For weeks, tens of thousands of people from around that country have been marching through Al Hoceima, a city on the Mediterranean coast in the northern Rif region, against injustice and corruption. Elsewhere, solidarity marches are springing up like brush fires. The police, enforcing a ban on protests, are using roadblocks, tear gas and truncheons to fight crowds. More than 200 people have been arrested, among them leaders of a grass-roots reform movement. Journalists, too.

Among the few foreign journalists on the ground, Jose Colon, a 42-year-old freelance photographer from Andalusia, Spain, is darting through clashes between riot police and angry young men — and trying to avoid arrest — to document a moment and a movement that may prove historic.

Or not. The latest protests have uncovered a fundamental problem in the Rif region, said Mr. Colon, who has documented social and political issues in northern Morocco for more than 15 years. The Rif region, mostly ethnically Berber, has revolted time and again against discrimination and oppression, going back a century to Spanish colonization. Yet little ever changes.

++++++++

SET TASK: Rewrite the stretch of the Rif protest passage from "For weeks, tens" through "may prove historic.", putting "batons" in place of "truncheons".

SUPPLIED DATA:
++++++++

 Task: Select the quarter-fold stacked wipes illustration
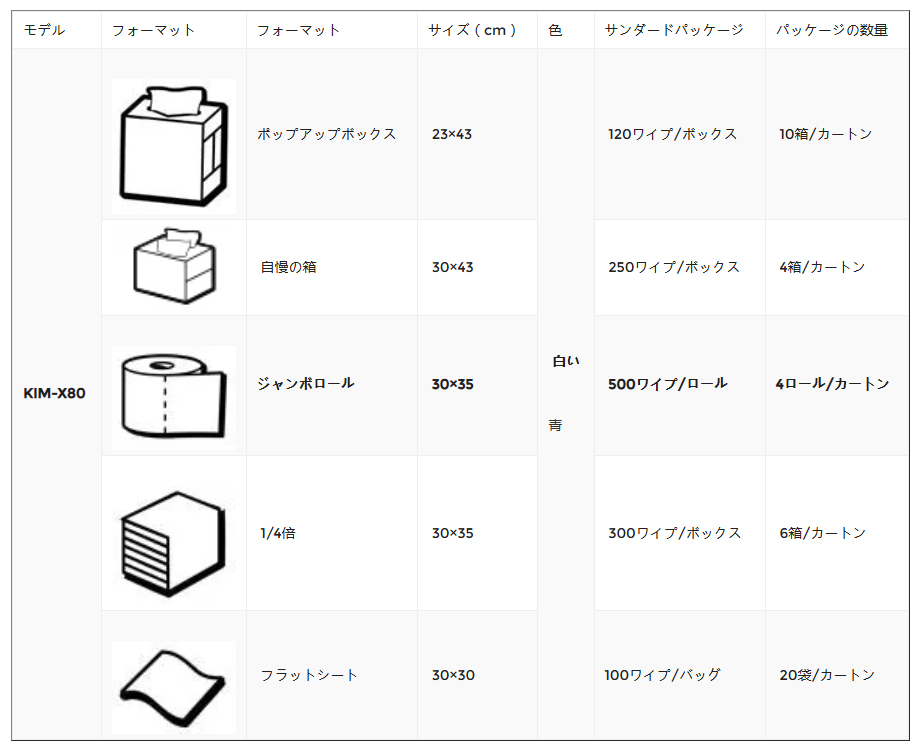click(173, 544)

++++++++

FINISHED ANSWER:
For weeks, tens of thousands of people from around that country have been marching through Al Hoceima, a city on the Mediterranean coast in the northern Rif region, against injustice and corruption. Elsewhere, solidarity marches are springing up like brush fires. The police, enforcing a ban on protests, are using roadblocks, tear gas and batons to fight crowds. More than 200 people have been arrested, among them leaders of a grass-roots reform movement. Journalists, too.

Among the few foreign journalists on the ground, Jose Colon, a 42-year-old freelance photographer from Andalusia, Spain, is darting through clashes between riot police and angry young men — and trying to avoid arrest — to document a moment and a movement that may prove historic.